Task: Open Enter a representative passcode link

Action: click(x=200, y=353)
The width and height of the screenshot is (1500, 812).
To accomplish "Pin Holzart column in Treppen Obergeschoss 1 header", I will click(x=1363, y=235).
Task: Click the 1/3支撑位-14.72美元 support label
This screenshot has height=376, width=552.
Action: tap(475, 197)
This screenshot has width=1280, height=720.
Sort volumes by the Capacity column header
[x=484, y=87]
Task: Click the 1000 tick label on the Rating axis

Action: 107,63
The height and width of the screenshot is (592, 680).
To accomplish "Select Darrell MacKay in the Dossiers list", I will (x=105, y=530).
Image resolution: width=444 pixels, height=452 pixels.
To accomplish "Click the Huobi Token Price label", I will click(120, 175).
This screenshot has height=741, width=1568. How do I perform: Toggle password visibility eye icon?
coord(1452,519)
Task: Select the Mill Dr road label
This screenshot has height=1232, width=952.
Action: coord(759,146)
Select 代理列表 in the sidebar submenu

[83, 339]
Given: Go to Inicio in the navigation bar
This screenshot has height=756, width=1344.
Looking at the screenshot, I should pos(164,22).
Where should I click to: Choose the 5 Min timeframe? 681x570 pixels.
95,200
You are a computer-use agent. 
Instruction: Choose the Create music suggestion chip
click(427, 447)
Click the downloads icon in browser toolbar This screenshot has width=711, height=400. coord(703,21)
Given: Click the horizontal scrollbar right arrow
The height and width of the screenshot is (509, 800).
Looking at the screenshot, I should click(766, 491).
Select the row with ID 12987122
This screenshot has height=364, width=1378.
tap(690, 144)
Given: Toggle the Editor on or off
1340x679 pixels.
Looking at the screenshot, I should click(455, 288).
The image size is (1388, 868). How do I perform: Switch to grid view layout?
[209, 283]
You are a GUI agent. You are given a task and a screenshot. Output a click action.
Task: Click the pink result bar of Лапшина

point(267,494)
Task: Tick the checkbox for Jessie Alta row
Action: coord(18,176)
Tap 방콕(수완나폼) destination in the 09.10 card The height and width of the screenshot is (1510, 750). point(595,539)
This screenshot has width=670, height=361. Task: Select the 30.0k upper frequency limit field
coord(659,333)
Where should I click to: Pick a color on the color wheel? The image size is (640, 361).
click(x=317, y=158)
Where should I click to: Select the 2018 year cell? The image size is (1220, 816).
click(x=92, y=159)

:::

→ Work to complete: In full and without deviation, reproduce the entries above.

→ Answer section:
Task: Open Enter a representative passcode link

Action: click(x=200, y=353)
The width and height of the screenshot is (1500, 812).
To accomplish "Pin Holzart column in Treppen Obergeschoss 1 header", I will click(x=1363, y=235).
Task: Click the 1/3支撑位-14.72美元 support label
This screenshot has height=376, width=552.
Action: tap(475, 197)
This screenshot has width=1280, height=720.
Sort volumes by the Capacity column header
[x=484, y=87]
Task: Click the 1000 tick label on the Rating axis

Action: 107,63
The height and width of the screenshot is (592, 680).
To accomplish "Select Darrell MacKay in the Dossiers list", I will (x=105, y=530).
Image resolution: width=444 pixels, height=452 pixels.
To accomplish "Click the Huobi Token Price label", I will click(120, 175).
This screenshot has height=741, width=1568. How do I perform: Toggle password visibility eye icon?
coord(1452,519)
Task: Select the Mill Dr road label
This screenshot has height=1232, width=952.
Action: coord(759,146)
Select 代理列表 in the sidebar submenu

[83, 339]
Given: Go to Inicio in the navigation bar
This screenshot has height=756, width=1344.
Looking at the screenshot, I should pos(164,22).
Where should I click to: Choose the 5 Min timeframe? 681x570 pixels.
95,200
You are a computer-use agent. 
Instruction: Choose the Create music suggestion chip
click(427, 447)
Click the downloads icon in browser toolbar This screenshot has width=711, height=400. coord(703,21)
Given: Click the horizontal scrollbar right arrow
The height and width of the screenshot is (509, 800).
Looking at the screenshot, I should click(766, 491).
Select the row with ID 12987122
This screenshot has height=364, width=1378.
tap(690, 144)
Given: Toggle the Editor on or off
1340x679 pixels.
Looking at the screenshot, I should click(455, 288).
The image size is (1388, 868). How do I perform: Switch to grid view layout?
[209, 283]
You are a GUI agent. You are given a task and a screenshot. Output a click action.
Task: Click the pink result bar of Лапшина

point(267,494)
Task: Tick the checkbox for Jessie Alta row
Action: coord(18,176)
Tap 방콕(수완나폼) destination in the 09.10 card The height and width of the screenshot is (1510, 750). point(595,539)
This screenshot has width=670, height=361. Task: Select the 30.0k upper frequency limit field
coord(659,333)
Where should I click to: Pick a color on the color wheel? The image size is (640, 361).
click(x=317, y=158)
Where should I click to: Select the 2018 year cell? The image size is (1220, 816).
click(x=92, y=159)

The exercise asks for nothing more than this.